Présentation des huit nouveaux membres de l'ACIP
D'après le tweet de RFK Jr. « la liste comprend des scientifiques hautement qualifiés, des experts en santé publique de premier plan et certains des médecins les plus accomplis des États-Unis. ». Il insiste aussi sur leur engagement envers « la médecine fondée sur les preuves, la science de référence et le bon sens » ainsi que leurs exigences à demander « des données définitives sur l'innocuité et l'efficacité avant de faire de nouvelles recommandations en matière de vaccins. ».
Voila le profil, les liens d'intérêt et le role attendu pour chacun des membres dont 3 ont été interviewés par France-Soir.
Joseph R. Hibbeln, MD : psychiatre et neuroscientifique, ancien chef par intérim de la section des neurosciences nutritionnelles à l'Institut national de la santé (NIH). Hibbeln a dirigé des recherches sur l'impact de la nutrition sur la santé mentale et le développement neurologique, avec plus de 120 publications à son actif. Il a contribué à des recommandations de santé publique, notamment sur la santé maternelle et infantile.

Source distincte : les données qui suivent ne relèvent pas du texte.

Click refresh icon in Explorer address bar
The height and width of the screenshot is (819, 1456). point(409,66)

- Liens d'intérêts : aucune information directe n'indique de liens financiers avec l'industrie pharmaceutique. Ses recherches ont porté sur les acides gras oméga-3 et le mercure, notamment une étude sur l'exposition prénatale au mercure et son lien (désormais infirmé) avec l'autisme. Son travail au NIH suggère une expertise indépendante. Il était mentionné dans le livre diagnostic de Kennedy « The Real Anthony Fauci» préfacé par le Professeur Perronne dans l'édition française.
- Rôle attendu : Hibbeln devrait apporter une perspective axée sur la nutrition et la santé mentale dans l'évaluation de la santé publique et des vaccins, en insistant sur des données probantes.

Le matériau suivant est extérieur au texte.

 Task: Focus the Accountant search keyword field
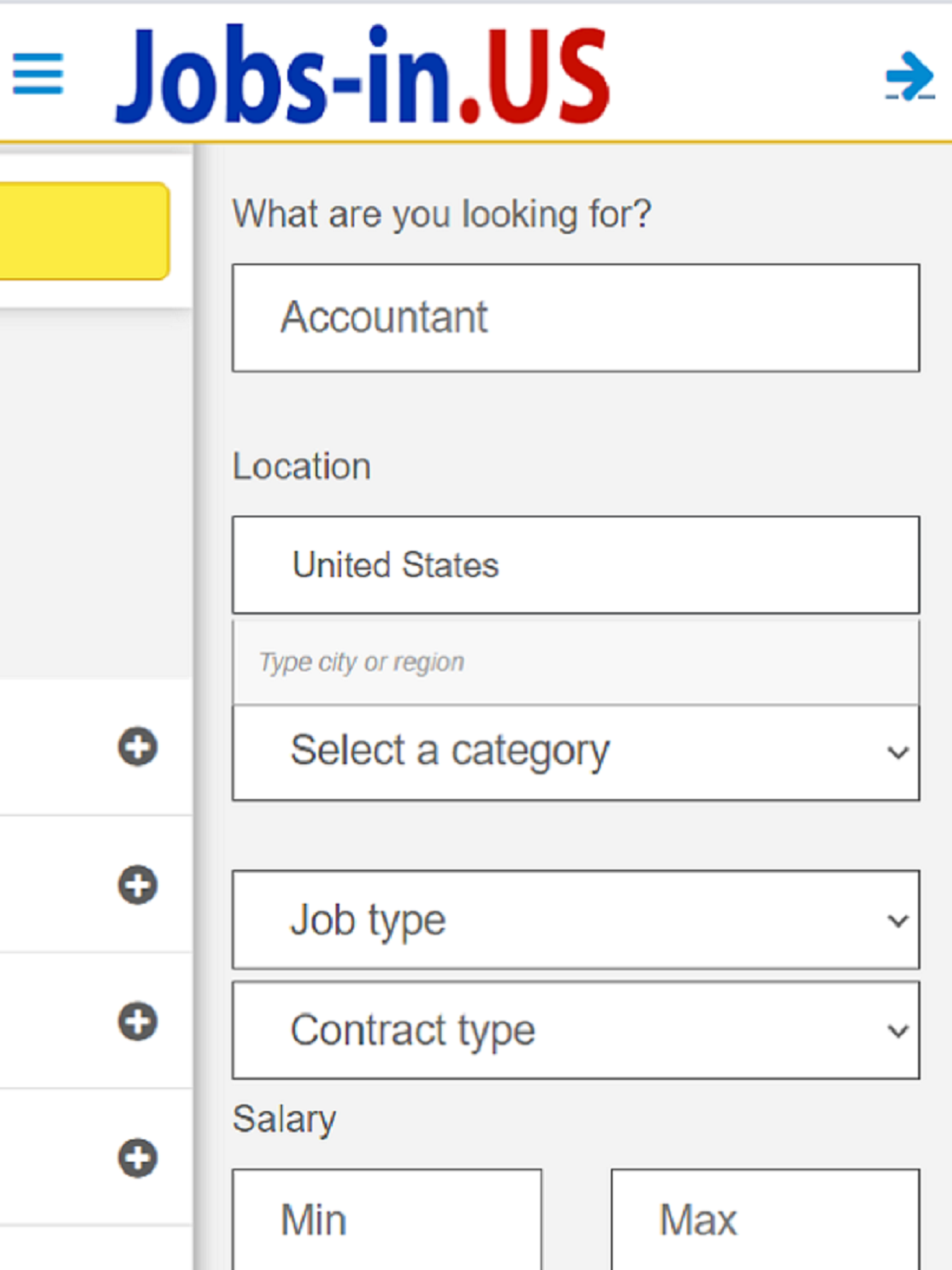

Martin Kulldorff, MD, PhD : biostatisticien et épidémiologiste, ancien professeur à Harvard Medical School, Kulldorff est co-auteur de la Great Barrington Declaration (2020), qui prônait une approche de « protection ciblée » face au Covid-19, critiquée pour son soutien à l'immunité collective par infection de masse. Il a servi dans des comités de sécurité vaccinale de la FDA et de l'ACIP. France-Soir est le seul média francophone à l'avoir interviewé à plusieurs reprises.
- Liens d'intérêts : Kulldorff a été licencié de Harvard pour des raisons liées à sa maladie génétique laquelle ne lui permettait pas se conformer à l'obligation vaccinale Covid-19. Il a donc une expérience personnelle avec les problèmes présentés par les vaccins covid. Aucune preuve de liens financiers avec l'industrie pharmaceutique n'est rapportée. Il était aussi cité dans le livre de Kennedy.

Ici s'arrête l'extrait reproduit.